I’m back from the SHAC. My first impression is that the consumers are infantilized, they didn’t want to engage the medical director, they wanted to squabble with each other about soda and pizza. Not much dialogue, lots more when is the pizza coming? God! One consumer asked if there could be MORE surveillance, some kind of ID card that says “mentally ill” so that when he’s picked up by the cops they’ll treat him better.
The medical director, Jim Van Norman, who seems like a nice guy, said he didn’t think that would be such a good idea, we are about mental health, right, not Homeland Security.
One consumer did pipe up and say she disagreed with her DX and was told about an appeal process.
Until I raised my 3 questions toward the end, there was no discussion of the shift to a medical model as the rationale for crises redesign. Van Norman was stunned to hear about the fingerprinting proposal and said he would not support it. He said he also doesn’t understand the director’s wish to remove the word stigma from the mission statement, but thinks his rationale has something to do with focusing more on the positive. He emphasized that these are just proposals right now. Think I’ll compile some recent news reports on institutionalized stigma and give that man a packet.
I’m waiting on a call-back from our Protection and Advocacy people so they know about my concerns with the fingerprinting.

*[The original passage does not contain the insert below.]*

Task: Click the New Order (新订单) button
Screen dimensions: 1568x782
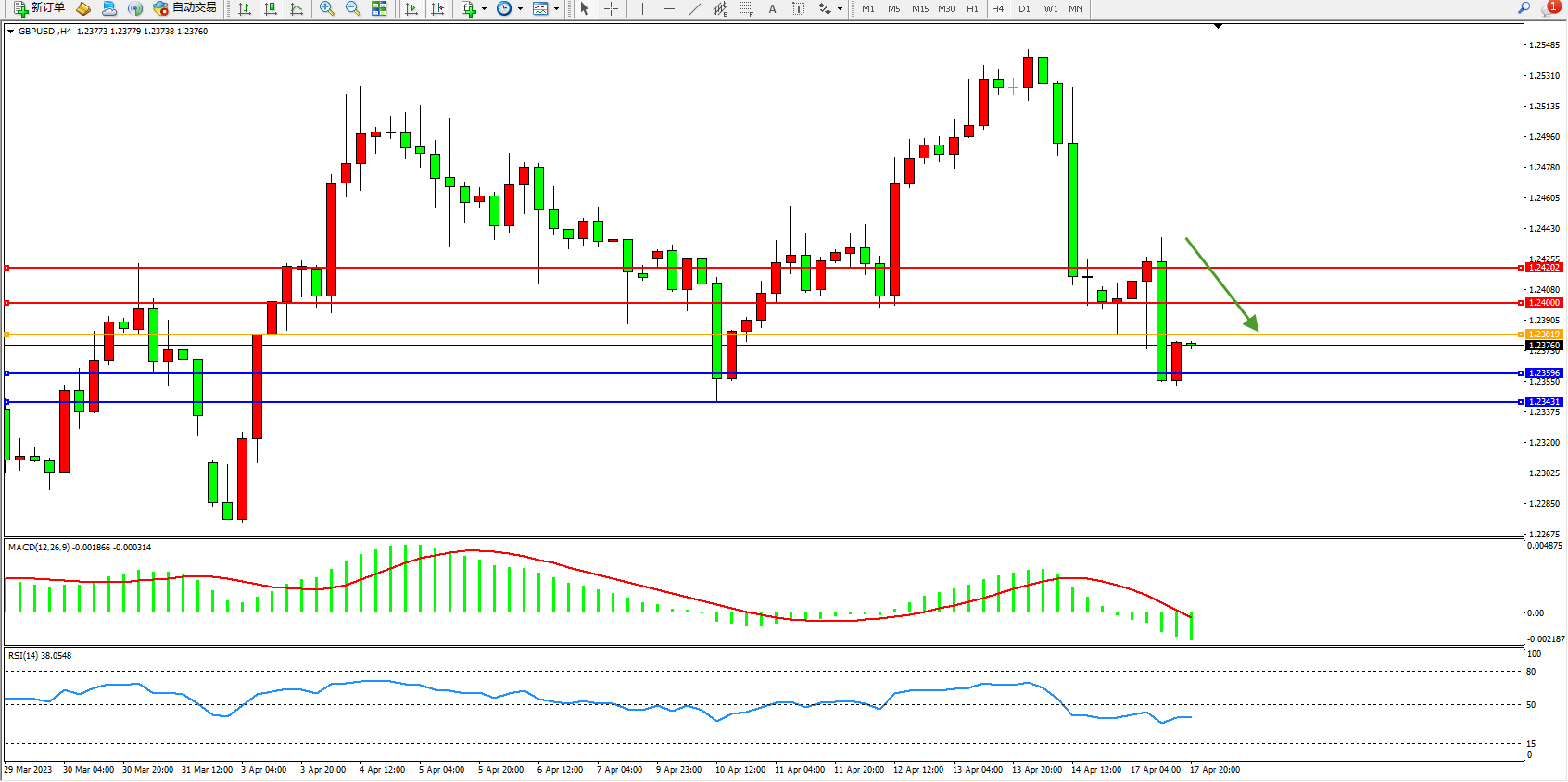Action: click(39, 8)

We need meaningful, critical consumer involvement in this state. I left wondering how it’s possible for things to be more real in the blogosphere, but it is, and that’s the virtual truth. People like us need to get online.
Meanwhile I ordered some consensus statement brochures from SAMHSA’s website, which should be memorized, handed out injudiciously, and held close to the breast for much needed enCOURAGEment.